Paul Thomas notes the success of the Walton-funded “reform” machine at the University of Arkansas. They pump out study after study proclaiming the superior results of school choice. Are you surprised? This is the idee fixe of the Walton Foundation. They want government out of our lives. It worked for them. With low taxes, little regulation, they pay low wages and outsource manufacturing to China, where wages are even lower than in Arkansas. And now they are all billionaires.

They want to bring their philosophy of deregulation, ruthless competition, and small government to education, perhaps to prepare the workforce of the future, and they use their tax-free dollars to promote vouchers and charters. So what if they create segregation or make it worse? So what if teacher attrition is high? The Waltons will always have a stable of researchers to promote the sham success of their model.

The current campaign is on to argue that charter schools are more successful than public schools, even though it is not true.

Having a higher “return on investment” (ROI), they deserve more public funding and less public scrutiny.

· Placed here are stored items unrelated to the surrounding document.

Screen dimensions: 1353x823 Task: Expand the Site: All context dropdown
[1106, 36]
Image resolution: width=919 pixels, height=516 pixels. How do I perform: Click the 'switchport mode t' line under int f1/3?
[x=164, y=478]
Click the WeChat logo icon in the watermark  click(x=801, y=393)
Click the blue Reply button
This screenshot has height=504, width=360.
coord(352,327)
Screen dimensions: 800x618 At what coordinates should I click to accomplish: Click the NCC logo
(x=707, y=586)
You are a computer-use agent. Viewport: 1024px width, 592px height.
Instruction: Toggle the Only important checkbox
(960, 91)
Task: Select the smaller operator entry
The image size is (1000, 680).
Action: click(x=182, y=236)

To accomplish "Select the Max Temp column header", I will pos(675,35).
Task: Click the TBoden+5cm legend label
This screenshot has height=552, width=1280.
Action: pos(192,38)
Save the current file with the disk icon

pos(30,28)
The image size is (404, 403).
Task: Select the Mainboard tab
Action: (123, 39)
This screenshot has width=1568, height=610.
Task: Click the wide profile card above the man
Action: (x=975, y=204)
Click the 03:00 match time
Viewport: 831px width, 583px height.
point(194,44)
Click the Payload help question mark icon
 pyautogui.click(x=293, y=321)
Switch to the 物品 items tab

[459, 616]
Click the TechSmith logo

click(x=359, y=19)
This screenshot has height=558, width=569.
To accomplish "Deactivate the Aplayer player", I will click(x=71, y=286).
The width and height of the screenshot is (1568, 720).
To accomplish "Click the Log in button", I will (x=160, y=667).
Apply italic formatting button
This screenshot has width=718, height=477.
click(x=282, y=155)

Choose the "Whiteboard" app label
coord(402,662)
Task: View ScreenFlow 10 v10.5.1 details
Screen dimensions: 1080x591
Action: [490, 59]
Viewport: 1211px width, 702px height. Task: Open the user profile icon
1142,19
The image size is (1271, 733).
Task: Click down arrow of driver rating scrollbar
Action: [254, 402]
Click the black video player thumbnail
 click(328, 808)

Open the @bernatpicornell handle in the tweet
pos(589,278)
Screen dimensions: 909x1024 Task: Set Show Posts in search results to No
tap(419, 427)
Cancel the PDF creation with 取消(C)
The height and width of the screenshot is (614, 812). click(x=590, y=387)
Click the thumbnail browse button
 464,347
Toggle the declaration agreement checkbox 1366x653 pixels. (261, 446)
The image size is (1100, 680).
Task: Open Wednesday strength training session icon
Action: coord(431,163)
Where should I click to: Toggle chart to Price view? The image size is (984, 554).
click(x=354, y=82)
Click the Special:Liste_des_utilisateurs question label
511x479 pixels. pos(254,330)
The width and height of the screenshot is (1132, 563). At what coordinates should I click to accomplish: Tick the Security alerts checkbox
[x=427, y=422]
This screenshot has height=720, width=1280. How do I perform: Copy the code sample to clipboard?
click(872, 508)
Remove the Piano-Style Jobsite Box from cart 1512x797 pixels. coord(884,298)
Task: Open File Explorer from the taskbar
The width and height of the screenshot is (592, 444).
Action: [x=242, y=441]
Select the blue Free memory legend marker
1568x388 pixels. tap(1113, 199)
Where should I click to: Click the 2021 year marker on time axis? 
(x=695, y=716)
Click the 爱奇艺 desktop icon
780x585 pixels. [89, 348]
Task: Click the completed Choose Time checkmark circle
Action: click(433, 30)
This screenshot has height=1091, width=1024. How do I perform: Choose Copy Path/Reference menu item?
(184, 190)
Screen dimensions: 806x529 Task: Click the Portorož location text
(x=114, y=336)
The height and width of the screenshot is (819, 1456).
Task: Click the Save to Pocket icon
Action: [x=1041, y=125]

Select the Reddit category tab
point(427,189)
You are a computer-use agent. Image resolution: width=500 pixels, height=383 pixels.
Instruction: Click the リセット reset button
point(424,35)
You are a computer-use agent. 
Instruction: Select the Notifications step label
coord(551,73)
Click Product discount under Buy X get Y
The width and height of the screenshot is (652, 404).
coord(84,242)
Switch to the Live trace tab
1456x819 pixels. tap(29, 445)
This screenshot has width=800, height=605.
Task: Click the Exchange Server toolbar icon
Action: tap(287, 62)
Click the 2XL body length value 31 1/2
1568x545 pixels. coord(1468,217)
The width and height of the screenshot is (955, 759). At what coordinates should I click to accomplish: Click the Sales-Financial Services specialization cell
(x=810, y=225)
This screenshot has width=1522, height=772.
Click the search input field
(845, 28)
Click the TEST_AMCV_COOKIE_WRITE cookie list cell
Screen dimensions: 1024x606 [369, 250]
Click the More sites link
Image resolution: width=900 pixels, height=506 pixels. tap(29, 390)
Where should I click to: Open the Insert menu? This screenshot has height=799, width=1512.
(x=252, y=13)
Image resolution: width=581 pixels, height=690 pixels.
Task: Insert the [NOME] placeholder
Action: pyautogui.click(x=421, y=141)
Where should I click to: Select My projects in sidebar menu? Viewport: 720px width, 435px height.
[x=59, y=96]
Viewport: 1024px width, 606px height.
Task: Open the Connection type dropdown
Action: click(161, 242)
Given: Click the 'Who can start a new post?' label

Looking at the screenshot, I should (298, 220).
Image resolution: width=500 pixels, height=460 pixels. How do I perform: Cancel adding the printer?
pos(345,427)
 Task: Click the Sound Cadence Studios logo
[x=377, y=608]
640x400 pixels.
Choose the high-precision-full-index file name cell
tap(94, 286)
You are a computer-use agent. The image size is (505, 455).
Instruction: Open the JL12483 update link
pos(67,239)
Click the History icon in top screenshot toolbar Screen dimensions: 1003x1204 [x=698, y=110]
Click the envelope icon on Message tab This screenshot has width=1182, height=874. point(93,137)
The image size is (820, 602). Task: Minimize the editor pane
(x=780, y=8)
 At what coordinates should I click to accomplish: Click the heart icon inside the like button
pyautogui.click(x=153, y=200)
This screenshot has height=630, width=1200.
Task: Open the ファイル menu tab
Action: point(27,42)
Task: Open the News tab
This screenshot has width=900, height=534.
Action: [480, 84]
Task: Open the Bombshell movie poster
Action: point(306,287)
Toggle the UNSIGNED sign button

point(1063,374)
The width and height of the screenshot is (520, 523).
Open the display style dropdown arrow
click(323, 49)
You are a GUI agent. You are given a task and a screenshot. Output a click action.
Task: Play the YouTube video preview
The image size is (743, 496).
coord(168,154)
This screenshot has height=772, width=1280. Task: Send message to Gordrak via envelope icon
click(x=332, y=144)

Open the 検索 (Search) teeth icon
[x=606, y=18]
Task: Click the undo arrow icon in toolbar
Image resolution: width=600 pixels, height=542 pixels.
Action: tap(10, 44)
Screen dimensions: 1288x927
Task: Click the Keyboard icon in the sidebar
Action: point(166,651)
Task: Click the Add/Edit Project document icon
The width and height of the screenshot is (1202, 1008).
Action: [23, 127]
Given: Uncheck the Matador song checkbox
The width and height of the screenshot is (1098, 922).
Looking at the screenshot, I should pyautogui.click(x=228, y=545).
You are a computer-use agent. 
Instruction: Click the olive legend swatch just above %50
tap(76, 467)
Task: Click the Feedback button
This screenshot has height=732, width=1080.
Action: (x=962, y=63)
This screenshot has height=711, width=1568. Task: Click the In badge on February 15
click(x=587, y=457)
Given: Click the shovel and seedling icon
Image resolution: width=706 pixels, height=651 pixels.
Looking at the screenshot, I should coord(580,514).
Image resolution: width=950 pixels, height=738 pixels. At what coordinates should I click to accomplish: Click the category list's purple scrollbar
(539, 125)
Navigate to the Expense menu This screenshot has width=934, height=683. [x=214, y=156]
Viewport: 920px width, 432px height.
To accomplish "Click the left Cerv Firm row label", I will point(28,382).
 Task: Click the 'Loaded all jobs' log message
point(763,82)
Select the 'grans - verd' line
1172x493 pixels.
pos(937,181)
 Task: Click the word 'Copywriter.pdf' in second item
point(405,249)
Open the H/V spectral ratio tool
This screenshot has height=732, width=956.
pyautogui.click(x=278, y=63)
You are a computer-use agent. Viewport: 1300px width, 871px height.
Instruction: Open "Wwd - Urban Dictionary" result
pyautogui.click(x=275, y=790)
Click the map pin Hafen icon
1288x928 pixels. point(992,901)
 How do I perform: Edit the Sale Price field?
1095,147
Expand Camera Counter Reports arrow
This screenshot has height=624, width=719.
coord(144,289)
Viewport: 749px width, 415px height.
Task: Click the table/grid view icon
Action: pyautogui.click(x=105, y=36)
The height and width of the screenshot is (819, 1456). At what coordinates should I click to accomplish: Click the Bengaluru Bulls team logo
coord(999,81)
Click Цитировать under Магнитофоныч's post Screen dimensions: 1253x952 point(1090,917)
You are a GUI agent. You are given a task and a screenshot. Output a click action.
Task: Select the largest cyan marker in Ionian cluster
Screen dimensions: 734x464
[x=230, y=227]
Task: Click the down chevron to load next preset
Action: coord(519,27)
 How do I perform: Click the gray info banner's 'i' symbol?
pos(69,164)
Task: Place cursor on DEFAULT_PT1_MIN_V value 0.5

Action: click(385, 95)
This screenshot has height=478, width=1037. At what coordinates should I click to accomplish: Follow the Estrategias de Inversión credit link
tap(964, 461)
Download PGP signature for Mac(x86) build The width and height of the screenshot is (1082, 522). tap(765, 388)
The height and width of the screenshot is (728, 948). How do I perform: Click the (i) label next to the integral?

They count on us to forget that the original promise of charter schools was that they would do a better job academically at a lower cost (because they would get rid of the central bureaucracy). Now we see that they don’t do a better job academically, and they want more money because their administrative costs are as high as the public schools they replace. And they expect us to ignore the charter school scandals of nepotism, embezzlement, conflicts of interest, and other crimes that seem to increase as public scrutiny decreases.

Will we fall for it?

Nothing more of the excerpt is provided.